The ministry of the Law actually gave sin (the sin nature, see Romans 5:21) an occasion against people. The corrupt rebellious nature of man will always lust for what it cannot have. Forbid people to do something that they were only mildly interested in before, and they will develop an uncontrollable lust for that very thing.

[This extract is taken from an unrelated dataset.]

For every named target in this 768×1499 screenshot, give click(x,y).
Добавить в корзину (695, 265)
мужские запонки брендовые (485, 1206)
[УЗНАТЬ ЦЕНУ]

This is how the Law worked. [the] Sin [nature] was already at work in man, but when the Law came, condemning their actions, sin came alive (Romans 7:9) in comparison to what it was before. The reason God did this was because mankind had been blinded to what sin was and its consequences. Sin had already beaten and enslaved people, but they didn’t realize it. They thought they were good enough, until the Law came. Once they were forbidden to do and think certain ways, sin began to abound (Romans 5:20), and they became aware that they were, by nature, children of the devil (Ephesians 2:3) and needed a savior. That was the purpose and ministry of the Old Testament Law (Romans 3:19).
According to these verses, sin actually revives and gains an occasion against people when the Law is used. The right use of the Law is to give knowledge of sin (Romans 3:20) and convince people that they are doomed without a/the Savior. The Law is powerless to overcome sin. Only the grace of God can cause people to overcome sin (Romans 6:14).